El viejo Mahmoud

DAR SALAM, sábado 13 de marzo de 2010

Mahmoud Cheikh Ba me recibe en casa de su hija Koumba, en Dar Salam, un pequeño pueblo habitado por peuls pullo (ganaderos). A simple vista, uno puede identificar que un pueblo es peul por la arquitectura de madera: la estructura está hecha a base de troncos, y está recubierta de larga hierba seca. Las casas son de planta ovalada, tienen un aire a un riñón, mientras que la de las cocinas es completamente circular y la de los hangares rectangular. En Dar Salam hay, no obstante, algunas casas hechas con ladrillos. Son cubículos rectangulares con una puerta y generalmente dos ventanas. El techo es de uralita. Dichos cubículos forman parte de un conjunto de elementos arquitectónicos delimitados por una valla circular. Fuera de ella, se dispone un terreno cercado para los animales, y una eventual cabañita que desempeña las funciones de baño.

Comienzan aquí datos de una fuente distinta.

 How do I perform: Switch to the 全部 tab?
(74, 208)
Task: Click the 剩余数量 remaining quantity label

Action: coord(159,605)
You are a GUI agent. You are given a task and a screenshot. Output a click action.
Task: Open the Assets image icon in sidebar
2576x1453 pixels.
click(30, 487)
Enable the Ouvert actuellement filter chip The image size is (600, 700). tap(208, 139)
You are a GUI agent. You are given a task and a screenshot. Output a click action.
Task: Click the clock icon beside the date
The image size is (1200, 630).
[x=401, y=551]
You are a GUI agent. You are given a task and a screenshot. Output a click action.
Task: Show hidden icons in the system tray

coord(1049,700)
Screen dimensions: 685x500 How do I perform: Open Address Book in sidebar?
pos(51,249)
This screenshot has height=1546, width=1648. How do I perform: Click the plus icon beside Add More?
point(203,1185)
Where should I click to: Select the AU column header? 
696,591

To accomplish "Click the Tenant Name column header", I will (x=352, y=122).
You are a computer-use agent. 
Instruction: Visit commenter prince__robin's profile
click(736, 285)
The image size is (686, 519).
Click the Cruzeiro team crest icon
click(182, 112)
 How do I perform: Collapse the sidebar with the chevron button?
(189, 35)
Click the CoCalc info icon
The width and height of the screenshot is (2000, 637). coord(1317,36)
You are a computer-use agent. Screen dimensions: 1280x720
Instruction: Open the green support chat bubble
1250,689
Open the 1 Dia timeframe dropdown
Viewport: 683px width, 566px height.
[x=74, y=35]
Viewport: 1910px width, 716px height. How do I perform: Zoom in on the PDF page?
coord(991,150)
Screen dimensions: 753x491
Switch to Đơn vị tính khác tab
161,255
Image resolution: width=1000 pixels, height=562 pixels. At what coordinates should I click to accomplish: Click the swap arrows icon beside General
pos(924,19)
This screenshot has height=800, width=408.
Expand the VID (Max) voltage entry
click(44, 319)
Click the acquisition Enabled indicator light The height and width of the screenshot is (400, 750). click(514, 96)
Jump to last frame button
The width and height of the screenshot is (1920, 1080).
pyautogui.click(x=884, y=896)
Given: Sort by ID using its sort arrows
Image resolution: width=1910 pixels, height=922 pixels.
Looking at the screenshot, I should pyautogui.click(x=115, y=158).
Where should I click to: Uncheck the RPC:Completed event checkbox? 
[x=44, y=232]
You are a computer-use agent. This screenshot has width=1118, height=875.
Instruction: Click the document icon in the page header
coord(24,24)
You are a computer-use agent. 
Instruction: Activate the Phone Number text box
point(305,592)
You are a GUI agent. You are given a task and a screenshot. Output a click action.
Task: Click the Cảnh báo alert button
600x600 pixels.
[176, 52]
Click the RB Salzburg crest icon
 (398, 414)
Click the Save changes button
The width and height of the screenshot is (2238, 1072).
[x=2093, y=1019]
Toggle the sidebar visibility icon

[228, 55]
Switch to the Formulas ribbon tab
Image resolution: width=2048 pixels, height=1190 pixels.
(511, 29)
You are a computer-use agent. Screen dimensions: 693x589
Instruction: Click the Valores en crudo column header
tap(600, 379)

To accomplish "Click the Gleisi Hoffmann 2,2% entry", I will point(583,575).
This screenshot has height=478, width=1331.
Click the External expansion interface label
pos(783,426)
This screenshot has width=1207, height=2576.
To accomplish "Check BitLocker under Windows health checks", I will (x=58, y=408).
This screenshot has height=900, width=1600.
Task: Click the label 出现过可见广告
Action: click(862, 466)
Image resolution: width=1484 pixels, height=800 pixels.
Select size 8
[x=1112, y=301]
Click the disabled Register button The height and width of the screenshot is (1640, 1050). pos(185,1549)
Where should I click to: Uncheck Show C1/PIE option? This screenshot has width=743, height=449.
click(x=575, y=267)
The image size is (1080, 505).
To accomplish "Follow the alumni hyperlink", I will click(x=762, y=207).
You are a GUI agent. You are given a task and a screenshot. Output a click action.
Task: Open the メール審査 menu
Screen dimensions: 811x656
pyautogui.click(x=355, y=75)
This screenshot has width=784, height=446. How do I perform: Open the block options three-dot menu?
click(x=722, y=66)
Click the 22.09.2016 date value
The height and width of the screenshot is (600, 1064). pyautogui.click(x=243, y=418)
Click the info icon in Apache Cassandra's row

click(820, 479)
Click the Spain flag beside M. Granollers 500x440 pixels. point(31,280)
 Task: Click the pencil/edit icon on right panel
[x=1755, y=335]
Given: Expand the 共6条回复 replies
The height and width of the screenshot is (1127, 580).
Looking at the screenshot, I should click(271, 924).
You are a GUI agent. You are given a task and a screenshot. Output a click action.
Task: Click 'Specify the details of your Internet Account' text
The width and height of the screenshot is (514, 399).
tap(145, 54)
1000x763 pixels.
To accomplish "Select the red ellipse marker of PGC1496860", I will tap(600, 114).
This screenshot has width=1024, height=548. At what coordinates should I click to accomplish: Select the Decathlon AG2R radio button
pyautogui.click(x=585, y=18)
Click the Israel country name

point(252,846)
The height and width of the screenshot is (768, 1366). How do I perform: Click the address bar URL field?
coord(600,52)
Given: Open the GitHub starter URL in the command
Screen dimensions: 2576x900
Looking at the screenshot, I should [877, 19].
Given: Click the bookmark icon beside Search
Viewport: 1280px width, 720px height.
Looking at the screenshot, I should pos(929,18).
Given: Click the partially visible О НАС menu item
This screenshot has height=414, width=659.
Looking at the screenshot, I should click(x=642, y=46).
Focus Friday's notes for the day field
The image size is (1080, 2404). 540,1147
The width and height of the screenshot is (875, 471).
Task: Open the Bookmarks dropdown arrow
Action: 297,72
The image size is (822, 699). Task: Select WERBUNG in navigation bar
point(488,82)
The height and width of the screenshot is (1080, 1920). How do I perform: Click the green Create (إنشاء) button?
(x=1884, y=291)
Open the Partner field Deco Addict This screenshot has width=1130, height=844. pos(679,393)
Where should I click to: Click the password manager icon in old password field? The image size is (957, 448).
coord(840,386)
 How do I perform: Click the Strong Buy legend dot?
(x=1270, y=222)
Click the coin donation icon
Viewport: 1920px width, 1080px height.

Koumba me ha instalado en la habitación de ladrillos. Consideran que va asociada a un mayor estatus, pero el calor que se pasa bajo la uralita es mortal… ¡las casas de madera son infinitamente más frescas! Como dice un buen amigo, la vida en Mauritania transcurre a ras de suelo, es un modus vivendi horizontal. Así hemos pasado el día, tirados por el suelo. En casa de Koumba un hule está dispuesto a modo de alfombra, y hay un par de colchones de unos 40 cm de altura pegados a la pared. La gente suele utilizarlos para estirarse; si quieren sentarse, ponen el culo directamente en el suelo y apoyan la cabeza en el colchón, formando un ángulo obtuso entre las piernas y el tronco.

Mahmoud dice tener 85 años. Es un viejo entrañable. Dulce, pausado, empático. Es conocido por ser experto en curar mordeduras de serpiente y de escorpión. También resuelve problemas de fertilidad, de dolor de vientre y complicaciones asociadas con embarazos. Su padre, Cheikh Khalid Mbed, ya practicaba tales remedios. Por su parte, él los ha transmitido a su hijo Oumar. Me explica sus remedios, y dice estar contento de mi presencia, pues tengo la capacidad de escribir y ayudaré a mantener dichos conocimientos, que él quiere compartir con todo el mundo. Me abre las puertas de su casa y de su saber… ¡aunque de un modo muy elegante no ha querido decirme qué versículos recita para facilitar la actuación de las plantas medicinales que aplica a modo de cataplasma en las mordeduras de serpeintes!